そして、被験者としてこの治験に参加して頂き、臨床検査値の測定など治験の進行に協力頂くことを治験ボランティアといい、新しいくすりの開発においては、この治験ボランティアの方々の協力は必要不可欠で、治験ボランティア無しでは新しいくすりは生まれないのです。

治験について、もっと知ってみようイメージ

治験について、
もっと知ってみよう

最近ではインターネットやSNSの普及により、「治験に参加するとお金がもらえる」「治験は高額バイト」などという内容を目にした方も多いかもしれません。
何が事実で何が間違っているのか、皆様にはきちんとご自身で確認した上で、安心して治験に参加頂きたく、この記事が少しでもそのお役に立てれば幸いです。

1.治験はバイトなの?

治験はバイトではありません。
アルバイトとは、非正規雇用の一種で、機関の定めのある契約に基づき雇用される従業員をさします。
一方、治験ボランティアは、治験の紹介会社や実施施設等との雇用関係はありません。また、治験に参加した際には負担軽減費と呼ばれる協力費が治験実施施設から支払われ、受け取ることができます。しかしながら、治験に参加すると、実施施設までの交通費の自己負担や、治験によっては保険診療で行うために発生するご本人の窓口負担、施設内での治験に関わる時間的拘束、また治験内容によってはご自宅で毎日日誌を付けて頂く手間なども発生します。そういったボランティアの方の金銭的・時間的な負担を減らす目的で、負担軽減費のお支払いがあるのです。
上記の点から、治験ボランティアはアルバイトではなく、「有償のボランティア」という形になります。

2.治験のメリット

治験参加にはメリットがたくさんあります。ご自身の負担にならない範囲で、是非とも治験参加にご協力いただけますよう、何卒お願い申し上げます。

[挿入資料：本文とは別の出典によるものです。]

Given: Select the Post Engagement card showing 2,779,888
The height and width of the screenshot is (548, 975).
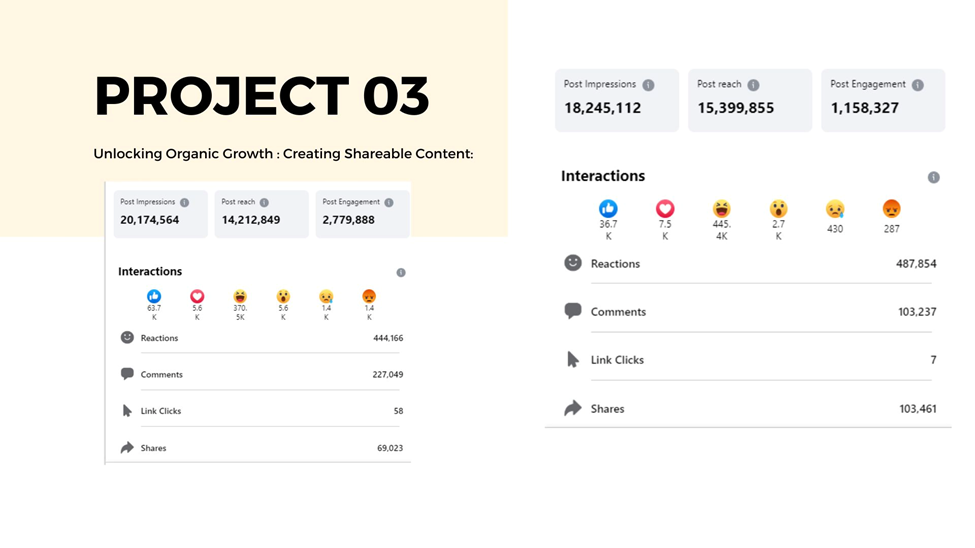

  • メリット1:治験が安全に遂行するために経験豊富な治験担当医師による、手厚い検査や丁寧な診察を受けることができる。
  • メリット2:健康な方でも、無料で詳しい健康診断が受けられる。
  • メリット3:現在流通している薬に比べて、更なる効果が期待できる。
  • メリット4:通常の外来で通うより、医療費が安くなることがある。(治験で使用するお薬や一部の検査について無償で提供されることがあります。)
    ※ただし、診察料、通常使用している薬剤、その他処置の費用は、通常の健康保険制度に従い自己負担となります。(自己負担があっても、後から受け取れる負担軽減費で補填できるようになっています。)
  • メリット5:通常の外来で来ている患者さんよりも、「治験」に参加する患者さんの診察や検査を優先されやすいので、待ち時間が短くなることがあります。
  • メリット6:次世代に新薬を残すという形で社会貢献ができる。

3.治験のデメリット

  • デメリット1:治験薬の予期しない副作用の可能性
  • デメリット2:病院を好きなように選べない(治験実施施設は治験ごとに指定された中からの選択、または特定の施設となります)ので、指定された実施施設までの移動について、時間や交通費がかかる。
  • デメリット3:日程が決まっているので、予めスケジュールの調整が必要
  • デメリット4: 治験にかかる時間的拘束の負担。(通常の診療よりも、体調などを慎重に審査するので、来院や検査の回数が多くなったり診療時間が長くなることがあります。)
  • デメリット5:「くすり」の飲み方や生活の仕方など、守っていただくことがあり、服薬記録や日誌など、記入していただく場合には煩わしさを感じることもあるかもしれません。
  • デメリット6:研究で使用する「くすり」の効果を見るために普段飲んでいる薬が併用できない事があります。
  • デメリット7:プラセボにあたる可能性
    新しい「くすり」の候補とプラセボ(偽薬)や標準治療を比較するような試験では、新しい「くすり」の候補を試してみたいと思っていても、自分でどちらか選ぶことはできません。また、試験によっては二重盲検法で行われ、この場合は医師も被験者も誰がどちらの群に入ったのかわからないこともあります。

4.治験のデメリットに対する措置

デメリット1の対応措置:予期できない副作用について
治験は、少ない量から順次増量していくなど、副作用が起こる可能性をできるだけ少なくするように配慮され、計画されています。安全に進めるために、通常の診療よりも通院回数や検査回数が多く、より丁寧な診療が行われますが、新しい「くすり」なので、今まで知られていなかった副作用が出ないとも限りません。万一何らかの症状または体調の変化がみられる場合は、専門医がすぐに対応し処置にあたります。また治験薬と重篤な健康被害との因果関係が否定できないときには、製薬会社から補償を受けることもできます。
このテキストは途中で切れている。